Context. Magnetar flares are highly energetic and rare events in which intense X and γ-ray emission is released from strongly magnetised neutron stars. The events are also accompanied by mass ejection from the neutron star. Fast radio bursts are short and intense pulses of coherent radio emission. Their large dispersion measures support an extragalactic origin. While their exact origin still remains elusive, a substantial number of models associates them with strong magnetic field and high-energy relativistic plasma found in the vicinity of magnetars. There is growing evidence that some fast radio bursts are associated with flare-type events from magnetars.

Aims. We provide a set of configurations describing a relativistic, spherical, magnetic plasmoid explosion. We proceed by solving the equations of relativistic magnetohydrodynamics for a system that expands while maintaining its internal equilibrium.

Methods. We employed a semi-analytical approach to solve the equations of relativistic magnetohydrodynamics. We assumed self-similarity in time and radius, axial symmetry, and separation of variables in the spherical and polar angle coordinate. This allowed us to reduce the problem to solving a set of ordinary differential equations.

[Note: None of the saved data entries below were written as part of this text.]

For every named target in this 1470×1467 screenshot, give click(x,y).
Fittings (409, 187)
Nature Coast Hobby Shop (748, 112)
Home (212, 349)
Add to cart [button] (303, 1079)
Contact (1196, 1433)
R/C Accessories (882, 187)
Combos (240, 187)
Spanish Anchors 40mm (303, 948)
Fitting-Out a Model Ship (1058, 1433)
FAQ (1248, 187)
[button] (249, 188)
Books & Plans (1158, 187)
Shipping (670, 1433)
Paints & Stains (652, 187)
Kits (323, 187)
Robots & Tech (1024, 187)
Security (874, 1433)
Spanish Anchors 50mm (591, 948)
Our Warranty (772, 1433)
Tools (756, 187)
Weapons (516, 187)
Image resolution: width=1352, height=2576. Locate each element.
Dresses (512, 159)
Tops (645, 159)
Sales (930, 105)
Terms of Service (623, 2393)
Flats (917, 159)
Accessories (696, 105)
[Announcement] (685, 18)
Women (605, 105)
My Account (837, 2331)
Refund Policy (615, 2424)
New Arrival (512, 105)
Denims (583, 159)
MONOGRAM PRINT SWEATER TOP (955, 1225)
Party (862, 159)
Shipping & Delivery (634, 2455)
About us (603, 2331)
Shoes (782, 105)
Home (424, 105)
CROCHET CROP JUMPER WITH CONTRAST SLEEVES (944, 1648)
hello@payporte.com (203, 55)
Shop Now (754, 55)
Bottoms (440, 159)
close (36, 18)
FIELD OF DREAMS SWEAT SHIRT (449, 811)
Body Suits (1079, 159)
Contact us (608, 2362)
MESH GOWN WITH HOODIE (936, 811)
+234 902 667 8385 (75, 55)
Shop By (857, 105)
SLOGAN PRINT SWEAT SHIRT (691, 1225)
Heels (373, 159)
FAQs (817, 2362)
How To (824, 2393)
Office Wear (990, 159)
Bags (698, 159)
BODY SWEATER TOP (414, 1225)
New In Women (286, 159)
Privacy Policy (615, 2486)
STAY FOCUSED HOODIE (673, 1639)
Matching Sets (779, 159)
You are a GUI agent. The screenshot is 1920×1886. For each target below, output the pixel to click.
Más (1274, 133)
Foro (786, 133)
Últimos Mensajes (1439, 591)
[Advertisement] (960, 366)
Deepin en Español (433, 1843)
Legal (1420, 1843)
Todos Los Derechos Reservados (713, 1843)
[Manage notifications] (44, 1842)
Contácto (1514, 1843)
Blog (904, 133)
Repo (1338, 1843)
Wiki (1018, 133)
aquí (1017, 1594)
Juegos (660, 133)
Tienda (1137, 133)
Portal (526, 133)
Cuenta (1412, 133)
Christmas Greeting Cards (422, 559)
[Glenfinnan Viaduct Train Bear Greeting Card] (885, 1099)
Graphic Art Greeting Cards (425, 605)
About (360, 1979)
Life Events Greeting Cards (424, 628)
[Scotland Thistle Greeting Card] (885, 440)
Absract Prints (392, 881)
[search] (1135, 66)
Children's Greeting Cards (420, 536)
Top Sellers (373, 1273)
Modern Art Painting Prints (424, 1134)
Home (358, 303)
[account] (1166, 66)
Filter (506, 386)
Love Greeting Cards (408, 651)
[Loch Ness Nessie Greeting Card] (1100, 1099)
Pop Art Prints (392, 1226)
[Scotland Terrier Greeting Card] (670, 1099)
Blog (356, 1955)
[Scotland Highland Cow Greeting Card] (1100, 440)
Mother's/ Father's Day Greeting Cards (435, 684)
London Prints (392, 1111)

Results. We find the interdependent relation between pressure, mass density, Lorentz factor, and magnetic field that determines the detailed properties of the solutions. A dichotomy of solutions exists that correspond to higher and lower density and thermal pressure compared to the external one. For stronger toroidal magnetic fields, the maximum permitted expansion velocity becomes lower than the weaker toroidal fields. For a given ratio of the toroidal to the poloidal field, the inclusion of pressure and mass density leads to either a higher expansion velocity when the density and pressure are lower in regions with a higher magnetic flux or to a lower expansion velocity when the pressure and mass density are higher in regions with a higher magnetic flux.

Conclusions. These solution classes can be applied to magnetar giant flares and fast radio bursts. Those that corresponding to overdensities and higher pressure can be associated with magnetar flares, and those corresponding to underdensities can be relevant to fast radio bursts that correspond to magnetically dominated events with low mass loading.